Hershey, PennsylvaniaPosted in Where to Travel to Now
The town of Hershey in Pennsylvania is a marvel. On finding out I was visiting this well-known confectioner's hometown I didn't know what to expect. My first thought was that there had better be 'stuff' to do there rather than just the obligatory factory tour.
Well, it turns out you can't even do a factory tour. But you don't need to because Hershey has got it going on. Yes, okay, it is a town that focuses very much on the Hershey legacy. But even if you aren't a chocolate fan you'll love Hershey.
The town is pretty but small and you can drive through it in about 15 minutes. Near the edge of town is the Hershey Park theme park, that has a boardwalk to hark after the traditional east cost seaside town boardwalks. There’s also a fair few thrills and speeds in terms of rollercoasters and the place was buzzing with the news that the latest ride had just opened.
The other side of the theme park is an arena that hosts the great and the good. We heard that Bruce Springsteen had recently played a night there and when we left Dave Matthews was gearing up for a concert that night.
Pic: Make your own Hershey bar
In downtown Hershey a few restaurants are situated and we dined at Devons fish restaurant one night (review to follow). It was downtown where we experienced the Hershey Story Museum. This tells the story of Milton Hershey’s bankruptcy and rise to prominence in a little corner of Pennsylvania. Thanks to the proximity of a fair few dairy farms, Hershey got his little chocolate empire off the ground and we now get Reese’s Peanut Butter Cups and Hershey’s Cookies n Crème from his hard graft.
On display was the cheque he wrote to White Star Line for a first class cabin onboard The Titanic. Good job he cancelled his reservation at the last minute but the cheque draws a crowd.
We then went on to Hershey’s Chocolate World where we experienced an old fashioned road trolley ride of the area with bells and whistles and a bit of cringe-worthy singing, before heading back to make our own candy bar.
I opted for a white chocolate base, pretzel pieces and raspberries from the selection available to choose and watched my concoction doing the rounds in the mini-factory set up to entertain the masses. At the end my bar came out wrapped in a design I made up on the design computers and made my hubby pretty happy.
We then took a mini ride around Chocolate World and in a bit of Disney-esque connotations watched some singing cows tell us how chocolate is made. It’s the conching (the mixing for 72 hours) that gives Hershey chocolate its uniqueness.
For the only non-chocolate related parts of Hershey, Pennsylvania head to the Tanger outlet mall, which is a discount centre housing Ralph Lauren, Yankee Candle, Coach, Guess and many more.
If all the chocolate gets a bit too much the Milton Hershey School is an ‘attraction’ that made me cry due to its amazingly well-rounded approach to charity. No story here could ever do it justice but essentially the school, set up by Milton Hershey after he donated his entire $16m fortune to the school, provides fully paid for care, board, clothing and food for the neediest of the needy children across America. Tours are run to encourage people to recommend the school to their pastor or reverend in the hope they find children who are in deprived circumstances and recommend their admission to the school.

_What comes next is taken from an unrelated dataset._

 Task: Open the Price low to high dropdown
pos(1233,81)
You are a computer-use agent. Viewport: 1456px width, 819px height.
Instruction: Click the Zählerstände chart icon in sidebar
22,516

Pic: Milton Hershey and a pupil at the school.
The school gives the children a home if they don’t have one and an excellent education that private schools would be jealous off. Children leave the school with either a trade ready to be apprenticed in to or a place at university. The Milton Hershey School pays for the university place.
It is a truly humbling place to visit and our tour guide Harry used to be a pupil at the school. His first hand experiences and genuine love for the school were remarkable.